Hotel: Hotel de Paris; Manager—Dave Banachek; tel: 62218. Points: 1. Get ready for a long day of narrow highway, lots of bridges and tollbooths and traffic conditions that range from disastrous to bloody awful.

2.    At some point today some puny, zit-faced, knee-jerk passenger who you’ve grown to hate on sight will ask you why Benares is called Varanasi and vice versa. If you have enough restraint left not to deck the sonofabitch, you might want to calmly explain that the city used to be composed of two tehsils (administrative subdivisions) named Bhadohi and Chakia, that, in turn, made up the princely state of Benares. They merged together in 1949. The name Varanasi comes from the Varanasi raj period. The Varanasi district extends on both sides of the Ganges through an area of 1,965 square miles. City is one of the most crowded cities in India, with a population of well over a million, one-third of them Moslem, the rest Hindu and your basic grab bag of people who are getting old and think it would be cool to wash away their sins in muddy, croc-infested waters and die on the ghats (the steps leading down to the river) of the Ganges.

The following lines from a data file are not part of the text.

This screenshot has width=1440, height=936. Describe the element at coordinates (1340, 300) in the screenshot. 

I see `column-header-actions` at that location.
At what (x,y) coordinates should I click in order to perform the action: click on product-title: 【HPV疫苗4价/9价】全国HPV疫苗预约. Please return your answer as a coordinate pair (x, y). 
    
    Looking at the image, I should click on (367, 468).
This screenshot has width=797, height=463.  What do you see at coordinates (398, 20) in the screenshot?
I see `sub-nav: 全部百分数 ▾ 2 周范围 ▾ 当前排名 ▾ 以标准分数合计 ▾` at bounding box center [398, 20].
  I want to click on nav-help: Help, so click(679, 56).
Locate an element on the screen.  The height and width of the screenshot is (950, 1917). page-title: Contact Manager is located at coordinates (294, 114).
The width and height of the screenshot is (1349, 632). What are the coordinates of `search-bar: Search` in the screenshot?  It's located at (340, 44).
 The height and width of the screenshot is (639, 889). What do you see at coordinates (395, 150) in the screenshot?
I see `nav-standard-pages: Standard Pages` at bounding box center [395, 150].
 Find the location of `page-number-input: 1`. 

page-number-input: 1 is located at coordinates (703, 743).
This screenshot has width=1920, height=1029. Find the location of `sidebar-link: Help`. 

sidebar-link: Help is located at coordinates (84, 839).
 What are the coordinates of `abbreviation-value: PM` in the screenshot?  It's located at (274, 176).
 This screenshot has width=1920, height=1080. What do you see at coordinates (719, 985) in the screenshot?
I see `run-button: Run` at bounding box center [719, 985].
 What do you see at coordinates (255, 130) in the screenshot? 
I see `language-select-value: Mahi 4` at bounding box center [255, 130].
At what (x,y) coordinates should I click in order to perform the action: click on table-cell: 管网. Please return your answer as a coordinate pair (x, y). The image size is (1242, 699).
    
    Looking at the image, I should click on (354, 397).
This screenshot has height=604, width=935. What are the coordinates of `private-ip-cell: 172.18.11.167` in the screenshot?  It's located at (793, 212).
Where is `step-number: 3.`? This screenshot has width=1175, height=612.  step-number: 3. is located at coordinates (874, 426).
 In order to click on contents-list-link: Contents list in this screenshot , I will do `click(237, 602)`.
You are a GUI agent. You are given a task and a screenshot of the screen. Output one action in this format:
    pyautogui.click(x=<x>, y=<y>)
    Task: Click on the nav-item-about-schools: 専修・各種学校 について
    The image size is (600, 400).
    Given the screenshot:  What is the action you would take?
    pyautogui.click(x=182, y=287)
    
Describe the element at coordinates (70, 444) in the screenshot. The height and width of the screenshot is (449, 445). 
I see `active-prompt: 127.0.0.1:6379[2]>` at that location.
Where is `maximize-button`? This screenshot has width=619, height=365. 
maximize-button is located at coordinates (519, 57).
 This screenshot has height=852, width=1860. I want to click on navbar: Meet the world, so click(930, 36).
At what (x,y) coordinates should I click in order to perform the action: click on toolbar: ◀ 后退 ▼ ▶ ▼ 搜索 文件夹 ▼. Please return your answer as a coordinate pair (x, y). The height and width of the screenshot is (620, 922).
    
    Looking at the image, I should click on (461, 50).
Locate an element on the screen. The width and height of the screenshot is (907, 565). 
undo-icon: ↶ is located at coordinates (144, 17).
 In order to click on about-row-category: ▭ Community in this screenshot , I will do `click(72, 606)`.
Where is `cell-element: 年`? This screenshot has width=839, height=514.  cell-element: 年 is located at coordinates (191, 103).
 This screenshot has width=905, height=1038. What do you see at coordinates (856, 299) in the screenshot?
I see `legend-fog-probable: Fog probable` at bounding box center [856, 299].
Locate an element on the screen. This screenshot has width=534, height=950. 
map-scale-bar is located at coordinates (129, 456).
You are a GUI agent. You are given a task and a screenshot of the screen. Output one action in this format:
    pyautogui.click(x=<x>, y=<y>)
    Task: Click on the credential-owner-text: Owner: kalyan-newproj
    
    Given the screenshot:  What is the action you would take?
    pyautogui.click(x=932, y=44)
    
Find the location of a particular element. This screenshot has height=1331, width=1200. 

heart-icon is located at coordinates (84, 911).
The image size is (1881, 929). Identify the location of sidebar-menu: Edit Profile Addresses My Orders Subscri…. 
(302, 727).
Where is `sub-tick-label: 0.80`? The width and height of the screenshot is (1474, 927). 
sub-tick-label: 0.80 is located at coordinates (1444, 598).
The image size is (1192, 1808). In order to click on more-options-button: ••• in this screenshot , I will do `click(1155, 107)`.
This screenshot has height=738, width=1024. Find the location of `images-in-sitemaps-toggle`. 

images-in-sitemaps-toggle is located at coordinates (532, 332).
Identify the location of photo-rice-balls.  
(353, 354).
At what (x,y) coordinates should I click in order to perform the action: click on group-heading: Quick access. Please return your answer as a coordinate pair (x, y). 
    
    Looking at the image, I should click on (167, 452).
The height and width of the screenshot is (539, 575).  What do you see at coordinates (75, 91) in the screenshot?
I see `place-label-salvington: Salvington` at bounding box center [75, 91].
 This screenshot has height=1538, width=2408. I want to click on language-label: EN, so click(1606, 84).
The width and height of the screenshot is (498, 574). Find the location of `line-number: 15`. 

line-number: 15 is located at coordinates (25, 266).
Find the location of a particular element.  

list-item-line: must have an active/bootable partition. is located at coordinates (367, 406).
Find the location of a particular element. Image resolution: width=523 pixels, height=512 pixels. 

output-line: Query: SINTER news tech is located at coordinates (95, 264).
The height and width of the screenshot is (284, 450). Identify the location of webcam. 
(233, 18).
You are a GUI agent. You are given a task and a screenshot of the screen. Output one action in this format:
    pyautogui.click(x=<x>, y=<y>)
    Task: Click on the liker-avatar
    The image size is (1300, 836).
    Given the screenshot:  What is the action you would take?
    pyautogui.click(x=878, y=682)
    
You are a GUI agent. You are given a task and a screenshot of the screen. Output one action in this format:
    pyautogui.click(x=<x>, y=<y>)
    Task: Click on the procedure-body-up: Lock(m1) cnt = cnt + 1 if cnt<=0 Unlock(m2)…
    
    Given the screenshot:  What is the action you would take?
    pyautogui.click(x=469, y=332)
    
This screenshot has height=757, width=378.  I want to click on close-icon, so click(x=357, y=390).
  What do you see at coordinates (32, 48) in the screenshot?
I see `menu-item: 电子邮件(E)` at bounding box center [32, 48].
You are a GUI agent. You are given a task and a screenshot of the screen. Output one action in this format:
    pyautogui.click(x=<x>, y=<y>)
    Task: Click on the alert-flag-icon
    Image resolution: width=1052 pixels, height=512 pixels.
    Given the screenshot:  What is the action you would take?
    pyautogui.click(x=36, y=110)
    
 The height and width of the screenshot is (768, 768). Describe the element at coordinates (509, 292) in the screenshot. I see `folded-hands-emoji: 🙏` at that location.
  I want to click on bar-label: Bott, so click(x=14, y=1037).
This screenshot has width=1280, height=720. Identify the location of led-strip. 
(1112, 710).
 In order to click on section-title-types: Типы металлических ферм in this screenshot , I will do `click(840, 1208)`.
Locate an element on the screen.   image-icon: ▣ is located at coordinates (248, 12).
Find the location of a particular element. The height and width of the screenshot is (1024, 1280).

3.    City has a long and colourful history, but by this time on the trip, there’s likely some psychotic among your passengers who’s plotting your assassination the next time you let go with a history lesson, so maybe just let it slide. Main thing to do is catch dawn over the Ganges, and sample those milkshakes at Clark’s Hotel, and maybe let the troupe spend the last of their rupees on silks and brocades down on Mall Road.

Suzie’s daybook entry

Dec. 14

I’m glad my bleeding-heart mom ain’t here to see this. What?

388

she’d say. You spent how much hard-earned money just to see some skinny beggars and eat some food that’s too spicy and makes you crook?* I spent half the past week in the bloody loo and I’m all out of t.p. I asked Patrick if he’d sell me some of his but do you think the wanker would? He handed me this instead. The pages are too rough so I guess I’ll have to write in it. I know it’s been my turn for a while but I’ve had a lot on my mind and besides I’ve been too busy sitting on loos. I’m kind of sorry I missed seeing the porno temples. Charole said a couple of the temples even had moving statues. I don’t believe it. Did they run on batteries or what? Hey, I can’t tell that story here, somebody’s mom might read this. The raffle’s coming up and it’s only four more towns and we’re in Kathmandu. I can’t wait. Which is what I’ve been telling Pete every day on the highway, but do you think the nerdball listens? He always takes his own sweet time slowing down even after what happened back in Pakistan. He’s the one we should’ve left behind. We should have a Christmas party before everybody takes off too, with lots of Lomotil. Even though there ain’t very many of us left. I know I won’t be staying in Nepal long. I’ve had enough of this bloody travelling. I just want to get home for Christmas. I’m not leaving my mom’s house for a month. Maybe for a whole year.